- [Task goal]:
In the records below, find the line containing "Screen dimensions: 1867x957" and the line containing "Given: Click the arrow". Give again exactly those lines and every line between them, omitting the pictures.
*** Opening of Recorded data ***
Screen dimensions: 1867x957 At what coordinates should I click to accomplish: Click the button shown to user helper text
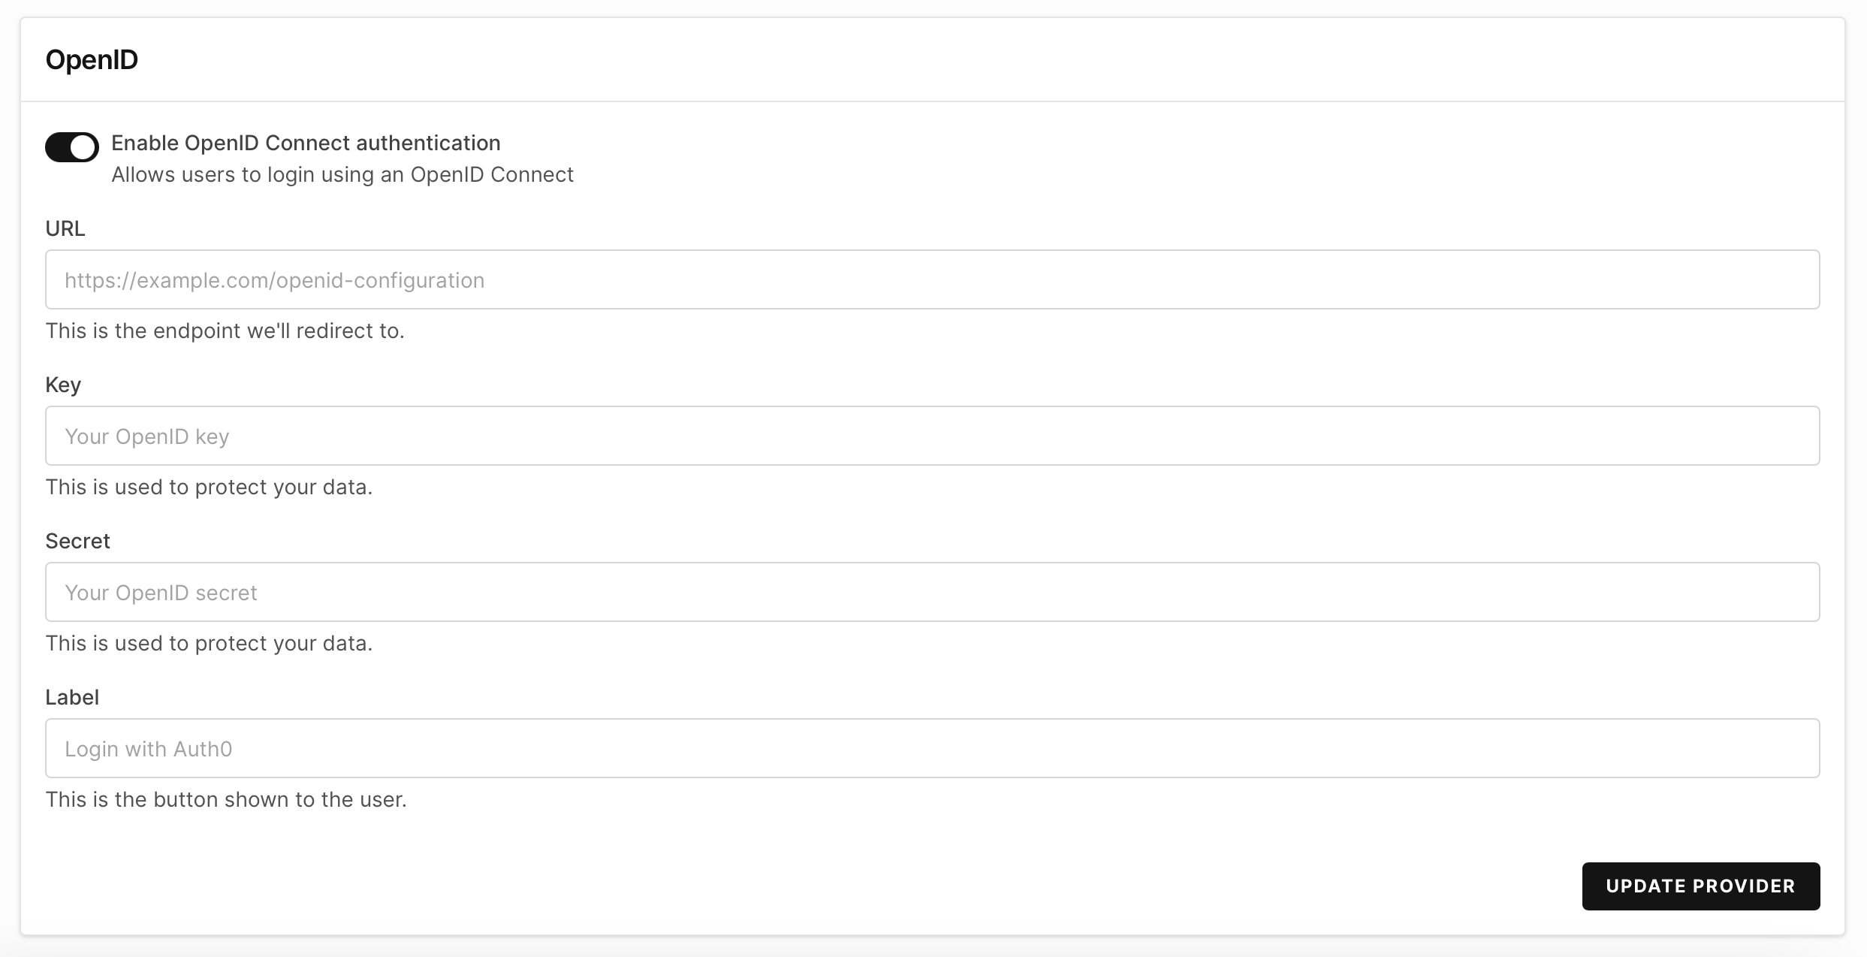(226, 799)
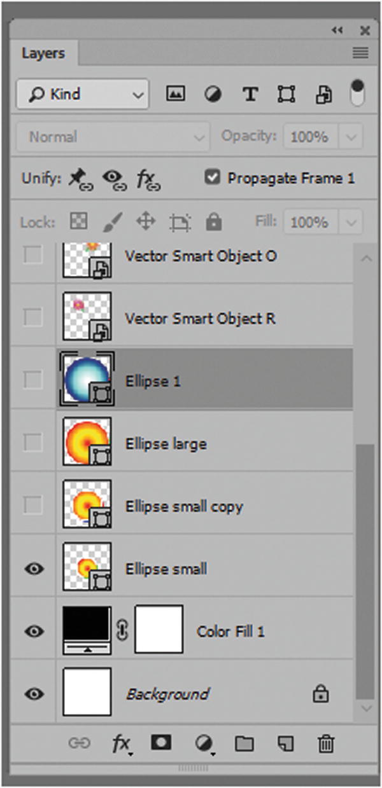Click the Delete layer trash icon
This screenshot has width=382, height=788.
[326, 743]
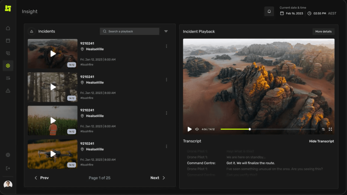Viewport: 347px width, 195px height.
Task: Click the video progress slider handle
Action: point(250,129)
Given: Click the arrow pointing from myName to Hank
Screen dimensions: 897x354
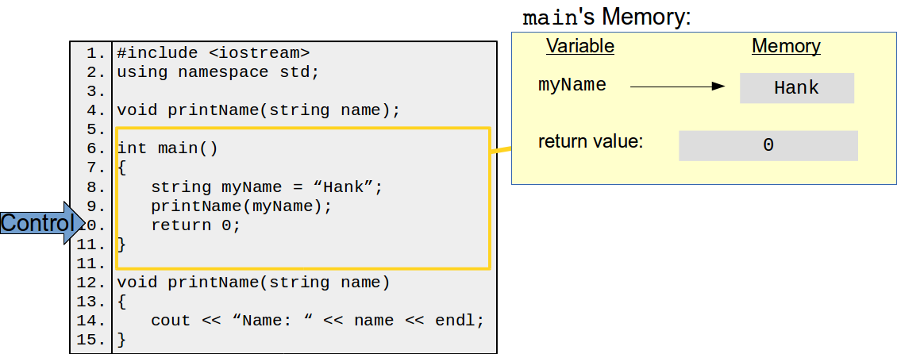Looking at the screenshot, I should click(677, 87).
*** Close of Recorded data ***
*** Opening of Recorded data ***
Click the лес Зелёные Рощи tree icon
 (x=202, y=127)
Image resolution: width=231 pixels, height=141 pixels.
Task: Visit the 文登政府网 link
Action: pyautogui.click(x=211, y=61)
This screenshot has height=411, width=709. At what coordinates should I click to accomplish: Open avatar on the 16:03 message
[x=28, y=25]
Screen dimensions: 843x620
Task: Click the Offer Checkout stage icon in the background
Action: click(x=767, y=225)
*** Close of Recorded data ***
*** Opening of Recorded data ***
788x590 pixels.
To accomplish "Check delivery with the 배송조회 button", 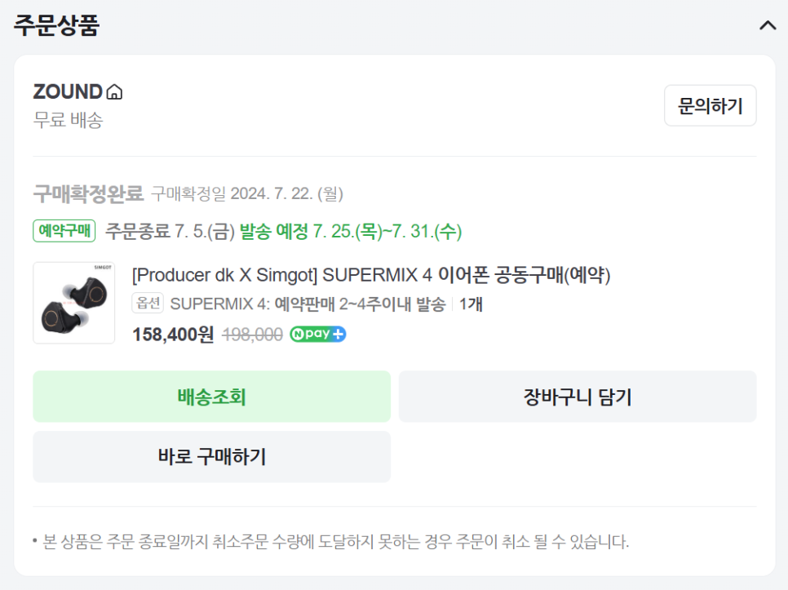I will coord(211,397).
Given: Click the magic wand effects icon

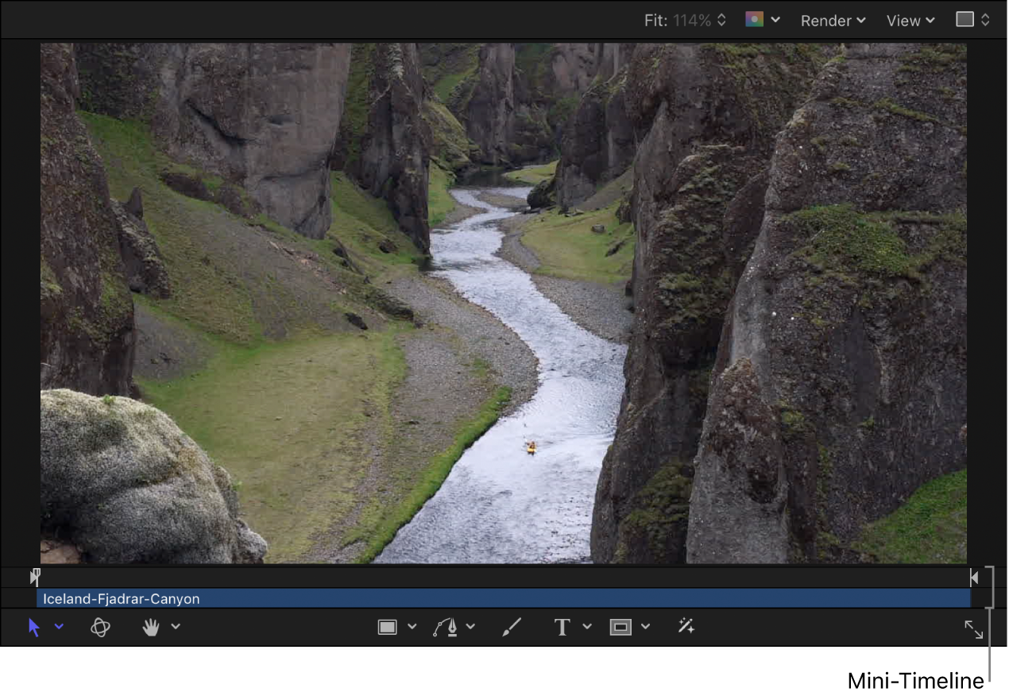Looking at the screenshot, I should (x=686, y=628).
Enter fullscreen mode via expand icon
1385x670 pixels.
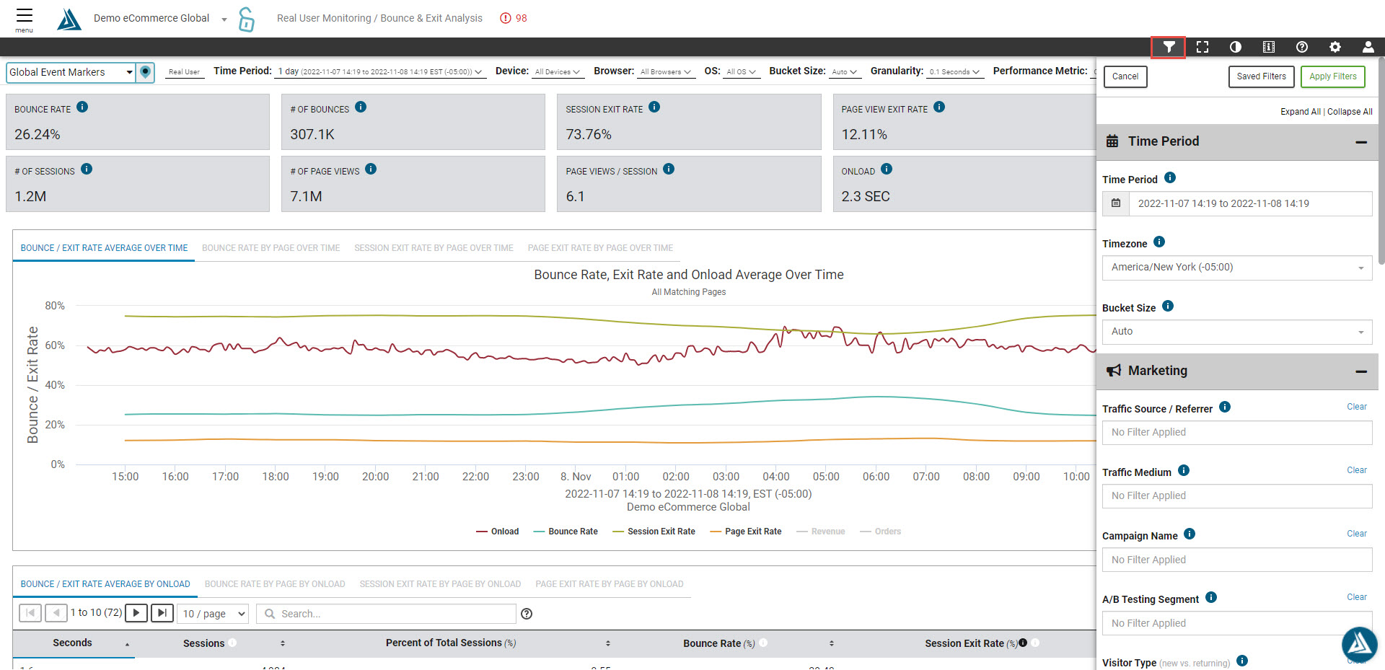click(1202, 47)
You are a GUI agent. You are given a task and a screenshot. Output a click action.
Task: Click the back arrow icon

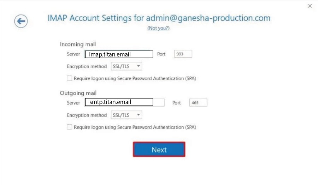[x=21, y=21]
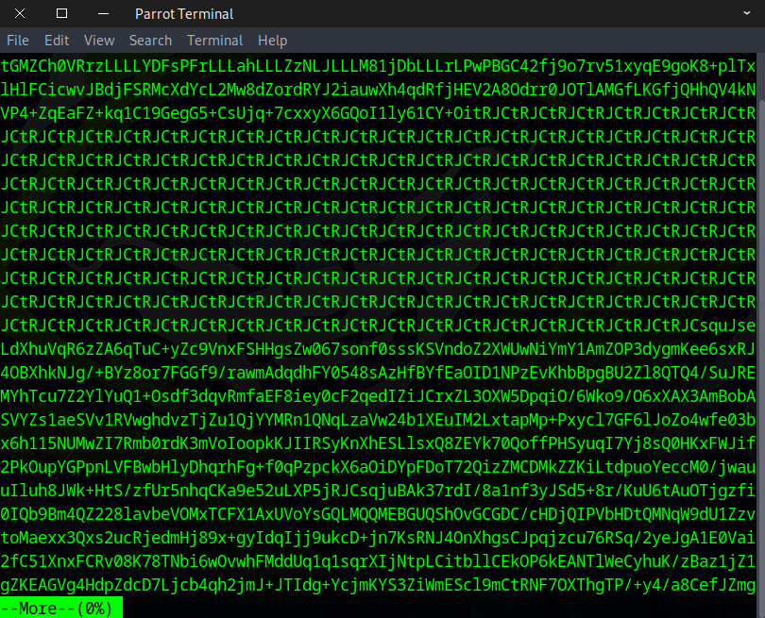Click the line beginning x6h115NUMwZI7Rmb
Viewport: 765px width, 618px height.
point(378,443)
*** Close of Recorded data ***
- [Output of the task]:
Screen dimensions: 1867x957 At what coordinates should I click to accomplish: Click the button shown to user helper text
(226, 799)
Click the Delete layer trash icon
This screenshot has width=382, height=788.
[326, 743]
Viewport: 347px width, 195px height.
Task: Click the video progress slider handle
Action: point(250,129)
Given: Click the arrow pointing from myName to Hank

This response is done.